Est-ce le contexte religieux qui tient les politiques à distance ? Il en allait de même s’agissant Samuel Paty , une religion était en cause mais elle guidait le meurtrier et non la victime. Identiques par contre, la personnalité des victimes : les deux étaient ce que j’ose appeler des hommes « majuscules », soucieux d’accomplir leur mission et assassinés pour cela.

Pour ma part, je considère que la puissance symbolique et morale des deux crimes est également forte et ceci pour la raison exprimée plus haut : les deux victimes accomplissaient leur mission humaine et rien que cela.

Je plaide, de mon petit strapontin médiatique, pour qu’une cérémonie nationale ait lieu.
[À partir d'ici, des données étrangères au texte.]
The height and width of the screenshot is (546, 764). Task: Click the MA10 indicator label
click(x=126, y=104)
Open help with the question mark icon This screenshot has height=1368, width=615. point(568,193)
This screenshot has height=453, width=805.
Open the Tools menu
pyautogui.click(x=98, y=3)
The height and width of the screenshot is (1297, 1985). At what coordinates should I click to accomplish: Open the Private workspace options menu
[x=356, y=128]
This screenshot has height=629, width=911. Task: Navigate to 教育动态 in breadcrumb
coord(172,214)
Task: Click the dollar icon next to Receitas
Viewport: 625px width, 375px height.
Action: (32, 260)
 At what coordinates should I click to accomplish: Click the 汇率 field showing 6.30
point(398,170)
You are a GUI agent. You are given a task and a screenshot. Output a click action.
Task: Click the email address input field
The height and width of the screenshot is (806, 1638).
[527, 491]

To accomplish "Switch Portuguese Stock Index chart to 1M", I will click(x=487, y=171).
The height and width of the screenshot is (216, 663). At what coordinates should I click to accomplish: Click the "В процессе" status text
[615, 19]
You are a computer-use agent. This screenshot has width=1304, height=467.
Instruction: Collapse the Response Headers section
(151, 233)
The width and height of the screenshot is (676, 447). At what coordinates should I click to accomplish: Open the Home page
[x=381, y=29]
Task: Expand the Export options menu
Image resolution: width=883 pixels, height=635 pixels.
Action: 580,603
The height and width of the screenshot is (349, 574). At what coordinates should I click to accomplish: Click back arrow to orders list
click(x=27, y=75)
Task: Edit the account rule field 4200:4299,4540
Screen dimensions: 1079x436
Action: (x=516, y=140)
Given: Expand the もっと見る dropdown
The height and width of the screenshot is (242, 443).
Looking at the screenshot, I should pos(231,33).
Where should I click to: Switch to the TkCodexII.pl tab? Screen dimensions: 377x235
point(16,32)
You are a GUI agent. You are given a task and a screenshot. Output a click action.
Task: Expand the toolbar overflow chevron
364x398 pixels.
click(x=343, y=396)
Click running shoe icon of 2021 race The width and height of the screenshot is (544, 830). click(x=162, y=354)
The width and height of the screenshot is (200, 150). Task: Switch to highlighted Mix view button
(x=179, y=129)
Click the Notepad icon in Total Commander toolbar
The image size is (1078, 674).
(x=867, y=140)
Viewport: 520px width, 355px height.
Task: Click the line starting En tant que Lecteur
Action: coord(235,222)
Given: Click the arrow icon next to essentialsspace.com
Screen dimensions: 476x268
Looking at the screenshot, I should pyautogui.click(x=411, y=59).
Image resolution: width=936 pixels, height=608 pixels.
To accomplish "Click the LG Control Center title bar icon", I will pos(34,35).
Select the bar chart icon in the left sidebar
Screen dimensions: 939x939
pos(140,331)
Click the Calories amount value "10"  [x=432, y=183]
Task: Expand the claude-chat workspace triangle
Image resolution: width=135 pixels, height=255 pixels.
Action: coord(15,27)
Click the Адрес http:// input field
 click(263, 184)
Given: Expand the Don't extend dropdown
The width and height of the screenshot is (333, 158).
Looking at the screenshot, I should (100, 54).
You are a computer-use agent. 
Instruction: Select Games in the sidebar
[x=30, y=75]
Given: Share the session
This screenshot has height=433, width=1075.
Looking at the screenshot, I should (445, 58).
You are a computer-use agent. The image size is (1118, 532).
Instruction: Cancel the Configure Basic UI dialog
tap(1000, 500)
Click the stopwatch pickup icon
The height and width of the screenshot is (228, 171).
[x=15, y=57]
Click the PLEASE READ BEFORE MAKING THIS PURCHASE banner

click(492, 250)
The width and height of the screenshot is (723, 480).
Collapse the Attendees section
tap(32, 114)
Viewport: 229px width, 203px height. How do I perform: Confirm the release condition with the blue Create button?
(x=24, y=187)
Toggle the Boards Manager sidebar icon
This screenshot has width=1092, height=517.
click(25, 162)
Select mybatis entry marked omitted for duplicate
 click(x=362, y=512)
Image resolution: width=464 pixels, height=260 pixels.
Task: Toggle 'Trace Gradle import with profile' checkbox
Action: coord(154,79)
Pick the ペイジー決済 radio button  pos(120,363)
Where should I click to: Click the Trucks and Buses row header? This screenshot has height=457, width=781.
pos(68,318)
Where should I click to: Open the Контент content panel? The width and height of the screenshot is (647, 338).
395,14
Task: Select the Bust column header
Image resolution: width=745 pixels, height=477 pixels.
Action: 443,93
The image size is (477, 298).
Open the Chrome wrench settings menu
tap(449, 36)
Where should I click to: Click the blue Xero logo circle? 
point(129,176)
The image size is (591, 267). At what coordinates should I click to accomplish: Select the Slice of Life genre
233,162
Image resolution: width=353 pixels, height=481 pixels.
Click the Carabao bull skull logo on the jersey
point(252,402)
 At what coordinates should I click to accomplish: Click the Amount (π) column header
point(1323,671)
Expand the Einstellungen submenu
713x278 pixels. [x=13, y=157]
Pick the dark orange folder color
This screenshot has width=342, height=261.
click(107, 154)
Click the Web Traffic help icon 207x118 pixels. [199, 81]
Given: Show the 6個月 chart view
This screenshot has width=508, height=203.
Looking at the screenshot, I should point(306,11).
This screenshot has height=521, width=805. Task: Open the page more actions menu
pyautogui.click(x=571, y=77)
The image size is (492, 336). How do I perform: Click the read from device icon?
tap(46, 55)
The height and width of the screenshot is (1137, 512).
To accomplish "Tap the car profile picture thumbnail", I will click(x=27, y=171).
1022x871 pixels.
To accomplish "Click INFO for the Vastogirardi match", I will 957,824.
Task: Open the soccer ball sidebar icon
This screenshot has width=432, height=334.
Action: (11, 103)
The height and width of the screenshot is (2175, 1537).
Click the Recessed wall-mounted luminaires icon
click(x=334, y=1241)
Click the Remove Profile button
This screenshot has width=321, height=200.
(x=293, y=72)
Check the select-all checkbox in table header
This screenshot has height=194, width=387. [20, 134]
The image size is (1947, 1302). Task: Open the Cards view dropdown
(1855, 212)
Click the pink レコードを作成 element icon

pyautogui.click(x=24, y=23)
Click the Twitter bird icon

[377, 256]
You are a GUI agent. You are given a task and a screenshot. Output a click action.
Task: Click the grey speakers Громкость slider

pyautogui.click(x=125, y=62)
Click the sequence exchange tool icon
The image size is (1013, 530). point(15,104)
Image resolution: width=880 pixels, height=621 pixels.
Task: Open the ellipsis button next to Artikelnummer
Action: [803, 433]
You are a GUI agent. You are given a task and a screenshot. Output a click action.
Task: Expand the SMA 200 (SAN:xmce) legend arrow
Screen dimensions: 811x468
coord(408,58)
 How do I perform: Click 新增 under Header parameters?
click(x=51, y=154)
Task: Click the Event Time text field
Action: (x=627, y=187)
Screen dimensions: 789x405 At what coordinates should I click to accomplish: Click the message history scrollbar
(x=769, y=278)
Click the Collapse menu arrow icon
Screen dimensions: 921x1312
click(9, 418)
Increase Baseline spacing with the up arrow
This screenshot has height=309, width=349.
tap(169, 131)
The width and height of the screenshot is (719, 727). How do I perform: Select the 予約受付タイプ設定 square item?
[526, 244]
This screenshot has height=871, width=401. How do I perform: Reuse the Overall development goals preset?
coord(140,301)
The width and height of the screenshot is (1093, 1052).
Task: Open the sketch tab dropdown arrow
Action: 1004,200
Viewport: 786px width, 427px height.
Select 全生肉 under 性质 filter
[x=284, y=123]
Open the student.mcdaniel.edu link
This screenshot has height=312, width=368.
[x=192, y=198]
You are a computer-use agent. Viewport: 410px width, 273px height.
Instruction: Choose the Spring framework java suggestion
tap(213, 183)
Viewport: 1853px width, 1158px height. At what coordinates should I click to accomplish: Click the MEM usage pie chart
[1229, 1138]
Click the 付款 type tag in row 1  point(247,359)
Que l’inspiration de ce prêtre ait été religieuse est probable et j’imagine que l’on redoute « en haut lieu » qu’un lien puisse être fait entre les assassins des journalistes de Charlie Hebdo, par des religieux fanatiques qui ne concevaient pas que l’on pût caricaturer le Prophète. Il n’est pas certain que ce soit le cas du meurtrier du père Olivier, dont on sait qu’il était mentalement fragile.

La différence, ô combien fondamentale, est que le père Olivier (il l’a démontré par son accueil fraternel) n’avait aucun rejet d’aucune religion qui ne fût pas la sienne. Pas d’avantage la communauté auquel il appartenait. Ce crime ne concerne pas que les Chrétiens, mais l’ensemble des Français sans exception, et c’est à ce titre que doit s’exprimer leur plus haut représentant.